-- Reading passage --
The same routine - part of "hello time" - is repeated for the rest of the week, but with different scents, textures and songs, to help the pupils, particularly those on the autistic spectrum, get a sense of routine and the passage of time. The scent of camomile or peppermint, or the feel of feathers or velvet, has come to signify a certain day of the week to children who normally live only for that moment.

This is only one of many programmes that won high praise from HMIE this week, when inspectors awarded the special school five "excellent", or sector-leading, gradings and described the remaining 11 areas of inspection as "very good".

Croftcroighn's 43 pupils, plus eight who attend part-time in nursery, have complex additional support needs, ranging from cognitive and physical impairments to sensory and communication difficulties. A high proportion are autistic.

Staff have been concentrating on improving their communication and language programme and this work has been highlighted by inspectors as an example of sector-leading practice from which many other schools could learn.

Margaret McFadden, the school's head, has led a focus on communication and language within the school over the past three years. These are the central tenet to the children's learning, she believes. The decision to prioritise this area has clearly paid off. Some children have far exceeded expectations and are able to read independently; others may not have reached that goal, but have nevertheless made far greater progress than anticipated.

-- Given task 1 --
In the article about Croftcroighn, how many areas of inspection did inspectors rate as "very good"?
-- Given task 2 --
Write out the portion of the article about Croftcroighn, starting at "This is only" and ending at "schools could learn.".

-- Information given --

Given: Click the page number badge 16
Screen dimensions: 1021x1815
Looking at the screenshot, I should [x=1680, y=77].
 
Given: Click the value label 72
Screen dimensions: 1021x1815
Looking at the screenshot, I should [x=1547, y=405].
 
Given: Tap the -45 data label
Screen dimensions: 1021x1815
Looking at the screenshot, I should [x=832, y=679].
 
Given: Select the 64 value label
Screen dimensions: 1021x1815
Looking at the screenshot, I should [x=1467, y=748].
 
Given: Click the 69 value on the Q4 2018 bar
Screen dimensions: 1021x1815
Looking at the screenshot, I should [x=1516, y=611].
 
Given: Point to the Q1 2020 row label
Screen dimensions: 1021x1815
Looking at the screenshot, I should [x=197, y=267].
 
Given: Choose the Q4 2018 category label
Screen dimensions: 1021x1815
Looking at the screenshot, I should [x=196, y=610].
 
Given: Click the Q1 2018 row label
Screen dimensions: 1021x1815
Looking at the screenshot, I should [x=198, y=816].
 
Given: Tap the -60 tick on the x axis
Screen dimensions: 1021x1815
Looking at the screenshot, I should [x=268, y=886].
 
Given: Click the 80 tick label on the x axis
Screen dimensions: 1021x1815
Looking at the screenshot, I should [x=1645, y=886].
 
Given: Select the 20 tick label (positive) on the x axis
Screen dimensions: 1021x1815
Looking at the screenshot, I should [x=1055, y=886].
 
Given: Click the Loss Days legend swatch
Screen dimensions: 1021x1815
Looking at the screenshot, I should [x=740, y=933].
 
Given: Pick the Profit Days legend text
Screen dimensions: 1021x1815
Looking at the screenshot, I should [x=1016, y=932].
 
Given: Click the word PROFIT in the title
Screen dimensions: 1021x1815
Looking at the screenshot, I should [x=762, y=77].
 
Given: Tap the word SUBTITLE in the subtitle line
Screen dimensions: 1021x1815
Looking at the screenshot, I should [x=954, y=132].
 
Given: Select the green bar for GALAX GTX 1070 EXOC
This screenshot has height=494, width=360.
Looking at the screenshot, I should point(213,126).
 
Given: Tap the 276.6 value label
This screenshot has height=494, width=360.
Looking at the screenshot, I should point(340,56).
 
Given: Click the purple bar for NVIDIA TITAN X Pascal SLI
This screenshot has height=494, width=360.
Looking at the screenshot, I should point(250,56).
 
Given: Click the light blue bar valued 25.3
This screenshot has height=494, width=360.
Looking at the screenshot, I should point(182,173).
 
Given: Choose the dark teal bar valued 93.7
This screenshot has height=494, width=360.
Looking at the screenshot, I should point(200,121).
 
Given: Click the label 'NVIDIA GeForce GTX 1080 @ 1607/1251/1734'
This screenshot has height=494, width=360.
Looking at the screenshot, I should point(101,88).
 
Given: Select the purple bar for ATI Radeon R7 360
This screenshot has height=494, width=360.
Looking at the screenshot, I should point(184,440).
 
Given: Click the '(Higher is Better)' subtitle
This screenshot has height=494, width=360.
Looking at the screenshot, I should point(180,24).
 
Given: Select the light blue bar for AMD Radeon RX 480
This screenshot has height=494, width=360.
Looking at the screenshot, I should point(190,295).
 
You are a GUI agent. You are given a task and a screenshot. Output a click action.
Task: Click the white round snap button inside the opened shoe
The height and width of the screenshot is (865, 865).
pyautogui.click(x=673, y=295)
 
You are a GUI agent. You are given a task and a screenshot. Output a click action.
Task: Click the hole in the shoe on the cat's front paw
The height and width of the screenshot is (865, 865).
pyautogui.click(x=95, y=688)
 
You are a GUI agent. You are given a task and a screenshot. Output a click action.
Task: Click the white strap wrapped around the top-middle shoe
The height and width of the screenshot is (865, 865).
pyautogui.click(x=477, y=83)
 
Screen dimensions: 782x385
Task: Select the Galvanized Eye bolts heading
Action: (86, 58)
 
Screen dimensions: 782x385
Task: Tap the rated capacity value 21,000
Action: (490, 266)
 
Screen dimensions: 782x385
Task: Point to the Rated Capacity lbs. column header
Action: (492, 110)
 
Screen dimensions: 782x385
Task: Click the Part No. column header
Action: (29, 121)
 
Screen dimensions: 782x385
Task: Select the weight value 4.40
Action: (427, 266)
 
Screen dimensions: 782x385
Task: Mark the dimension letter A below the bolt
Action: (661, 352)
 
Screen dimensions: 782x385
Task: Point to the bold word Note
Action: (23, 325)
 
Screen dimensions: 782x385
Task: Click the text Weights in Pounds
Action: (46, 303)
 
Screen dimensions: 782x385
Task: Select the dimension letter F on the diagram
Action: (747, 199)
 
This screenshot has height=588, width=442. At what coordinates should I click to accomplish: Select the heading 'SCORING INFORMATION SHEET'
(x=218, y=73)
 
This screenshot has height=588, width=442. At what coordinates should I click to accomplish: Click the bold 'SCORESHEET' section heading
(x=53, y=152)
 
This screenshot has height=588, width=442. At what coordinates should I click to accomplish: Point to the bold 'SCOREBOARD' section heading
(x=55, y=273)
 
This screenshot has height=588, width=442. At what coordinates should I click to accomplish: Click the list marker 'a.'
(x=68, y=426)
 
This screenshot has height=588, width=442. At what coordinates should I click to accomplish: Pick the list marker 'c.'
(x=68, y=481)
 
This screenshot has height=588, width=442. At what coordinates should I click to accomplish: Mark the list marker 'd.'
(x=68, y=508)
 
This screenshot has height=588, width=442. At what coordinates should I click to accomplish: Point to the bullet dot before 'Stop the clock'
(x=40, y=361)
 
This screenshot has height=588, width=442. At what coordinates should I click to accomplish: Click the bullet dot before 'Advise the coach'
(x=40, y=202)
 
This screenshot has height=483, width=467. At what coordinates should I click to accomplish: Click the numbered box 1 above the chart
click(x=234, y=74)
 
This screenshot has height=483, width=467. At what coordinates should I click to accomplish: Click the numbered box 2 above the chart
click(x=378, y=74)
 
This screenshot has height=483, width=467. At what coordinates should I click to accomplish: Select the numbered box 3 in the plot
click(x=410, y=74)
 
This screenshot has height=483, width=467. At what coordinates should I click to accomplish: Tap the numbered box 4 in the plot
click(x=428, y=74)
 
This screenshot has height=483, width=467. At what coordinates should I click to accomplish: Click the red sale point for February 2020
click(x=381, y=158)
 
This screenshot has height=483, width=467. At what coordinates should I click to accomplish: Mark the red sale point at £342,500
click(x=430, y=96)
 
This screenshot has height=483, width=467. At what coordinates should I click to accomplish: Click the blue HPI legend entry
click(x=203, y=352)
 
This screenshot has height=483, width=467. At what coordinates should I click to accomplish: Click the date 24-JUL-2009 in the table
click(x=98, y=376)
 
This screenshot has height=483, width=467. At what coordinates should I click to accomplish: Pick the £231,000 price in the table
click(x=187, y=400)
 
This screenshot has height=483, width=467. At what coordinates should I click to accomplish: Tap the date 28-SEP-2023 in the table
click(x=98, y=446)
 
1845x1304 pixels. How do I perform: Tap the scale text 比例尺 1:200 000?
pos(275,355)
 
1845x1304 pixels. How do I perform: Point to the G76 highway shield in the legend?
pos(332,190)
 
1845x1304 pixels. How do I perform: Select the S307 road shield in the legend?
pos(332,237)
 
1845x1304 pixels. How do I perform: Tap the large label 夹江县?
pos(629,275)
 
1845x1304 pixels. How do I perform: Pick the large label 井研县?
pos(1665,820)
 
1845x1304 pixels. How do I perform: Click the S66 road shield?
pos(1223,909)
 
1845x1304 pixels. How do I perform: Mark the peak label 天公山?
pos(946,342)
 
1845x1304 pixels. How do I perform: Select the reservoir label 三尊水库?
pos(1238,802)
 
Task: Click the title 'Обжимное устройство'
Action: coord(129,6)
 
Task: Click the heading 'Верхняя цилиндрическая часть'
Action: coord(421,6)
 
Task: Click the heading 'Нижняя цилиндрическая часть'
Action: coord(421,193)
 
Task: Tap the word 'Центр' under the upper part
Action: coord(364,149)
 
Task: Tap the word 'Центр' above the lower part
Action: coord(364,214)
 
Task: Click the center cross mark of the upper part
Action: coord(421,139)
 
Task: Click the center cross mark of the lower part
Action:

-- Exercise output 1 --
The remaining 11 areas

-- Exercise output 2 --
This is only one of many programmes that won high praise from HMIE this week, when inspectors awarded the special school five "excellent", or sector-leading, gradings and described the remaining 11 areas of inspection as "very good".

Croftcroighn's 43 pupils, plus eight who attend part-time in nursery, have complex additional support needs, ranging from cognitive and physical impairments to sensory and communication difficulties. A high proportion are autistic.

Staff have been concentrating on improving their communication and language programme and this work has been highlighted by inspectors as an example of sector-leading practice from which many other schools could learn.